Which is more regulated – Dietary supplements or the media declaring them unregulated?

 

 

 Which is more regulated – Dietary supplements or the media declaring them unregulated?

 

According to the prevailing mantra, repeated in nearly every major media format, dietary supplements are completely (and shockingly) unregulated. We have been told that products can be made with no oversight, labels need not accurately disclose the contents of the product, and that outrageous claims of miracle cures are permitted without proof; furthermore, they claim that FDA has no power to do anything about it. The truth is, none of these characterizations are even remotely factual- no matter how often they are repeated.

    The latest and loudest critique of the dietary supplement world has come from HBO’s John Oliver, where he ridiculed Dr. Oz’s congressional testimony on his “Last Week Tonight” show, before “exposing” the unregulated dietary supplement industry and the lawmakers he deemed responsible for allowing its deregulation. Whether or not you believe Dr. Oz is good or bad for the supplement industry (or the medical world in general), the ignorance of dietary supplement regulations displayed by Oliver was simply shocking and should be defined as a form of  media malpractice. What Oliver has really exposed is a shockingly unregulated agenda-driven media industry; where humor, rather than truth, feeds the bottom line.

    Of course, HBO is not the only offender. Nearly every medical journal editor or medical writer for news outlets permits similar statements to be printed without qualification. Even positive stories about dietary supplements include such statements. When Time magazine did a piece on the use of herbal medicine in the Cleveland Clinic, they included this gem in passing: “The FDA doesn’t regulate herbs and supplements.” A statement obviously written by someone who has never endured a 3-week FDA inspection of a dietary supplement manufacturing facility or read any of the hundreds of warning letters sent by FDA to supplement company owners; or for that matter, has taken the time to peruse the hundreds of pages of guidelines outlining how FDA regulates the dietary supplement industry.

    But there appears to be something more insidious going on of late. For years we have had to deal with these unwarranted statements, usually tagged on to the latest adverse event report or “failed” vitamin study (see my blog on editorial bias in research media). However, over the past several years there seems to be an increasing emphasis in these statements targeting DSHEA (the Dietary Supplement Health Education Act) and those in congress who believe it to be a sufficient framework to protect the American people from harm while allow appropriate access to dietary supplements. Oliver went out of his way to point out that it was the massive amount of money used to lobby congress that has led to the shocking lack of regulation. Again, the unregulated staffers on Oliver’s HBO show must have been short on time to do some fact checking, so we will help them out.

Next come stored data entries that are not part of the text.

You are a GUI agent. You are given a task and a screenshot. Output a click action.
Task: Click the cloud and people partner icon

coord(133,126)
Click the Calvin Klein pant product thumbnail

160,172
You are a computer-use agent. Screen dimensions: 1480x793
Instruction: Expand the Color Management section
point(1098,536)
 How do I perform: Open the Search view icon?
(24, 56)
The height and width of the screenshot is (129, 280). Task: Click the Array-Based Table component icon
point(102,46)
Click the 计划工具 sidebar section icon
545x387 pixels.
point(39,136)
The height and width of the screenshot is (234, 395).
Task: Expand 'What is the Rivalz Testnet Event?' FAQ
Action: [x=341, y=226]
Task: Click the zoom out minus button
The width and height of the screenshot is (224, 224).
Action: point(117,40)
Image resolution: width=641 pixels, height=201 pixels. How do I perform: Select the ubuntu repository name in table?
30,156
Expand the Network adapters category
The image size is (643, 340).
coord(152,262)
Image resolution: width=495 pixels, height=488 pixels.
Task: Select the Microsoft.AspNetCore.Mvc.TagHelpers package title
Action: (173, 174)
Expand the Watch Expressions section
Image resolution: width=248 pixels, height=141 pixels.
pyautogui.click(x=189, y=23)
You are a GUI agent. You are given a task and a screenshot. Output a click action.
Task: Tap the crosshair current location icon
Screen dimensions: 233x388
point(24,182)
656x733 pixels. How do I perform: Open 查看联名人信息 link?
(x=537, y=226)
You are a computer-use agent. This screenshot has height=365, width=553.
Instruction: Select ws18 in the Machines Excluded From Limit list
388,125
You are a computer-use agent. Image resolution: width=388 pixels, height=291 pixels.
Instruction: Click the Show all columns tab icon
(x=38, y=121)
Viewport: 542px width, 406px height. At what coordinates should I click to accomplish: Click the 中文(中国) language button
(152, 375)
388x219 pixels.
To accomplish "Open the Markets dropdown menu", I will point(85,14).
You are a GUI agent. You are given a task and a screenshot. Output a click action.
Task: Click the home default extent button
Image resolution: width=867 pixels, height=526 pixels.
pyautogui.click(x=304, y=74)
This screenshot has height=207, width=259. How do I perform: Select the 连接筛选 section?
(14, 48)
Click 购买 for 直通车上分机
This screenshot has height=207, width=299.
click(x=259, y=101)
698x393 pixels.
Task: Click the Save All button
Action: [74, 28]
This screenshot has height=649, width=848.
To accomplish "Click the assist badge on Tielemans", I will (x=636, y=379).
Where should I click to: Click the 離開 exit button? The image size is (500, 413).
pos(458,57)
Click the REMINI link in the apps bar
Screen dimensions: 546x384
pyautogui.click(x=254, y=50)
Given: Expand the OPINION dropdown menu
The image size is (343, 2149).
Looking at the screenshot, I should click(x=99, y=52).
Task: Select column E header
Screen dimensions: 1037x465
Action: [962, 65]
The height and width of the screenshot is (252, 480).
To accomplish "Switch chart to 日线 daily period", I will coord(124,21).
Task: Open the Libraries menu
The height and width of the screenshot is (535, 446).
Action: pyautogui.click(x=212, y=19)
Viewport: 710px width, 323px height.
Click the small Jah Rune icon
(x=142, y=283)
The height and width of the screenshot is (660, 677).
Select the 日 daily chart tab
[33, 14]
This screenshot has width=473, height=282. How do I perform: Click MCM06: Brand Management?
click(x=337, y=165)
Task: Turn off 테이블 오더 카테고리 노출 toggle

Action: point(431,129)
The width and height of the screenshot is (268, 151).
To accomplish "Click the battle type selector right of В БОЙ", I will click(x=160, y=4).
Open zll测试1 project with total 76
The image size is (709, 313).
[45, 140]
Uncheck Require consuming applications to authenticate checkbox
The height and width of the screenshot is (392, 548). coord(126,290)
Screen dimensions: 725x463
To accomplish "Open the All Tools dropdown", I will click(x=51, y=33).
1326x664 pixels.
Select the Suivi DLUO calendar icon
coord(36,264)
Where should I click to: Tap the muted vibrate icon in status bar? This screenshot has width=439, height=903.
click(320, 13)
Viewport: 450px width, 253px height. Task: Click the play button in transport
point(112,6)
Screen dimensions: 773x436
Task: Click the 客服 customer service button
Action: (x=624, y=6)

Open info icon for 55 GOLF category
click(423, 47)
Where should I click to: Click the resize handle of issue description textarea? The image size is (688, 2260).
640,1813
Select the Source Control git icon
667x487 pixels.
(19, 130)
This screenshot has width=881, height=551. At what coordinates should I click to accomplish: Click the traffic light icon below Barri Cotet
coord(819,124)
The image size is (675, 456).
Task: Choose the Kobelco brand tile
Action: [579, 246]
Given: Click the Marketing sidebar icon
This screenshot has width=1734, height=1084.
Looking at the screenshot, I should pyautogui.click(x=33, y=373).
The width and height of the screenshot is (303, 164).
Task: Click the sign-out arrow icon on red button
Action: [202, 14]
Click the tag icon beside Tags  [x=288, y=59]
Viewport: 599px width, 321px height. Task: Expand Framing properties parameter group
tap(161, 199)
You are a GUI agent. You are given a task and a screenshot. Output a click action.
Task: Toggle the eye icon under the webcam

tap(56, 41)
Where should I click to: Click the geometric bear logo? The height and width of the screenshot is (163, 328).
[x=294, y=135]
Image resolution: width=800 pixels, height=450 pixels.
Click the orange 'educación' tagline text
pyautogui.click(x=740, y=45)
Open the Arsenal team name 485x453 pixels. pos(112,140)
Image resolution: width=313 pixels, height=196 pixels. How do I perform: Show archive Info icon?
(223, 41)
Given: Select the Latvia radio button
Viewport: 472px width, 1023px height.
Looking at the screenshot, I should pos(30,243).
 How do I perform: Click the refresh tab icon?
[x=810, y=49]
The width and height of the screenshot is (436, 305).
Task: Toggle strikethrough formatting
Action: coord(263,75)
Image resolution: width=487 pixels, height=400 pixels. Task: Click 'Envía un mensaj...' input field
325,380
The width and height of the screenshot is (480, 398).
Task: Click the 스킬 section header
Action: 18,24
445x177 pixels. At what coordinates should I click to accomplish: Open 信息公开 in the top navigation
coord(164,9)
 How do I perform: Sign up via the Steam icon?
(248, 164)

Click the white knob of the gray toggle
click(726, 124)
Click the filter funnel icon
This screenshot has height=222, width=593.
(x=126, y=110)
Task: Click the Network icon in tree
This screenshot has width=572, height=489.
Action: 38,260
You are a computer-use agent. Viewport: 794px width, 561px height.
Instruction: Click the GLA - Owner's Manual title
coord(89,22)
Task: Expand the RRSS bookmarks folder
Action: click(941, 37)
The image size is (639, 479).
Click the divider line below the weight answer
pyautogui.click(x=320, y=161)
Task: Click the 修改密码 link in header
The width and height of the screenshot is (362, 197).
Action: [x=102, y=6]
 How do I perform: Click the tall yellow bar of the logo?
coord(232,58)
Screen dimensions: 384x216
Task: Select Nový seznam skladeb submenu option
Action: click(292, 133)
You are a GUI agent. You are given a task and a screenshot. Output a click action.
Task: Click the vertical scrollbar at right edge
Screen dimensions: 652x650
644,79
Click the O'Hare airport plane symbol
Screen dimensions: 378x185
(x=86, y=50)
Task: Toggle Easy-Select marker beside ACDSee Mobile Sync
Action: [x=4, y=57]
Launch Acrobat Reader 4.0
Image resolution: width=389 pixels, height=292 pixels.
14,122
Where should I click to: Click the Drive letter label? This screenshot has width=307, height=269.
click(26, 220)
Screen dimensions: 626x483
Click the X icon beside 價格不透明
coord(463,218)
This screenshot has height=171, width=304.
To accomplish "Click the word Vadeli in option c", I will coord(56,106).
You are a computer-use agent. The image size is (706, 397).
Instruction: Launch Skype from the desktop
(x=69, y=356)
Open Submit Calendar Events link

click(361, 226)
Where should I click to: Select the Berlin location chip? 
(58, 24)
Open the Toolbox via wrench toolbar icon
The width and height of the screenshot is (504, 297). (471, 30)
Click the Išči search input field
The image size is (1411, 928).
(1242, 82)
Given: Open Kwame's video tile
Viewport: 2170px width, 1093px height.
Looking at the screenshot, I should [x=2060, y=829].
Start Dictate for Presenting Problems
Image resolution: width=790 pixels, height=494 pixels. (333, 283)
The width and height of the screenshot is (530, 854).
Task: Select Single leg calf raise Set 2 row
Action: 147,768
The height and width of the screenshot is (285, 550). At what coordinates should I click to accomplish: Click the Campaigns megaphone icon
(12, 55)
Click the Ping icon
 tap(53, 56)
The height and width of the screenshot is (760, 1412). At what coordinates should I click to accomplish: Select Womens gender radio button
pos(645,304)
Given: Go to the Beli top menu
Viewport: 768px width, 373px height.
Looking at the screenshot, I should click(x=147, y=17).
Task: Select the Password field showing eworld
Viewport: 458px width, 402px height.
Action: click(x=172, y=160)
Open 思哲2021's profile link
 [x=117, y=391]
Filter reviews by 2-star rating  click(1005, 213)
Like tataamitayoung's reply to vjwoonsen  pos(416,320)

    According to Opensecrets.org (the same source used by Oliver) the dietary supplement industry’s lobbying dollars reached their peak in 2013 at $3.6 million. How does this compare with the pharmaceutical industry? Well in 2013, the pharmaceutical industry spent over $140 million lobbying congress (the highest amount of all industry sectors). If lobbying dollars equates to deregulation, as Oliver clearly concludes, then he and HBO must have a mini-series in the works exposing Big Pharma.And these numbers pale in comparison to the promotional dollars used by pharmaceutical companies to lobby doctors, insurance companies and consumers. In 2012, nearly $15 billion dollars was spent detailing doctors, including another $5 billion in free samples. When you total all the promotional dollars, including over $3 billion in direct to consumer marketing, the pharmaceutical industry spent over $27 billion in 2012 (an amount equaling 85% of the total revenues of all dietary supplements that same year). Remember that the amount of money spent in advertising by pharmaceutical companies is mostly spent through the same medical journals and media outlets claiming dietary supplements are unregulated- a coincidence, perhaps.

    This is such an important topic that when putting together our last book (Supplementing Dietary Nutrients- A Guide for Healthcare Professionals), we specifically wanted to tackle this issue head-on. Not only is there a large chapter on the nuances of dietary supplement quality control and regulatory issues, we were able to reprint the HerbalGram article “Myths of an Unregulated Industry Dispelled” in its entirety (thanks American Botanical Council). This is a must-read for anyone who questions whether FDA has the ability or authority to properly regulate the dietary supplement industry or anybody recommending the use of dietary supplements to others.

    Like all regulated industries, the dietary supplement world has companies and rogue players at its margin. Nearly all of the issues related to dietary supplement safety have come from these groups- mostly in the form of products that contain illegal drugs masquerading as dietary supplements for weight loss, sexual enhancement or sports performance. The responsible majority of dietary supplement companies would like to see FDA use its authority to remove these players from the market, an authority given to them by congress through DSHEA. So the next time you read an article declaring that FDA has no ability to regulate herbs or dietary supplements, you ought to consider asking which is more regulated: the dietary supplement industry or the media declaring it unregulated.